Zenefits itself is a licensed brokerage company, and Conrad, the CEO, has a broker license in all 50 states. But the employees who do the selling are also legally required to be licensed brokers in the states where they work.

"Whether you’re selling through an app or through a brick-and-mortar store, you have to be licensed” in every state in which you sell insurance policies, said Adam Beck, a professor of health insurance at the American College of Financial Services in Bryn Mawr, Pennsylvania. "Working for someone who happens to be licensed is not sufficient."

The unlicensed sale of insurance is challenging for regulators to catch, largely because there is no public database of insurance policies sold. Regulators generally rely on tips, including from customers, who can check whether their broker is licensed using state databases like this one, this one, or this one.

“When we started Zenefits, we followed a practice common to many small independent brokerages of having each broker licensed in their home state and having the agency itself also registered in all 50 states so as to allow out-of-state sales,” Zenefits said in its statement. “As we grew and heard from regulators that they wanted each licensed broker individually to acquire a non-resident license, we set out to do just that.”

# Task objective
In the excerpt about Zenefits, why is the unlicensed sale of insurance hard for regulators to catch?

# Material provided
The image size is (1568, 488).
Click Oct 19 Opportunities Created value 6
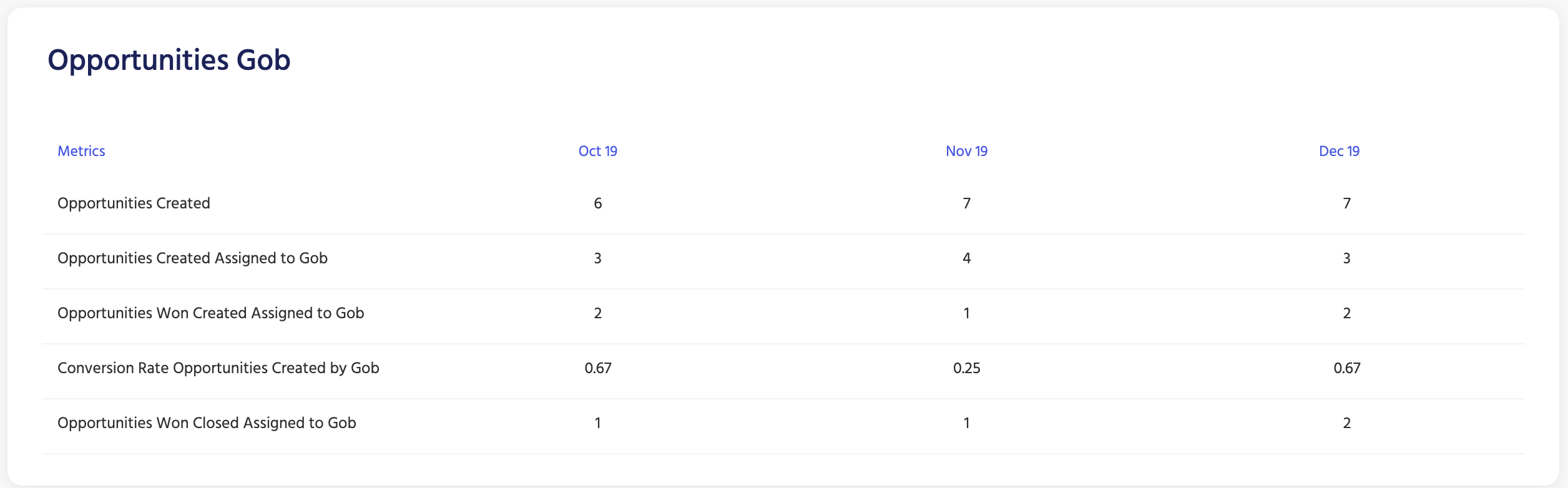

# Solution below
There is no public database of insurance policies sold.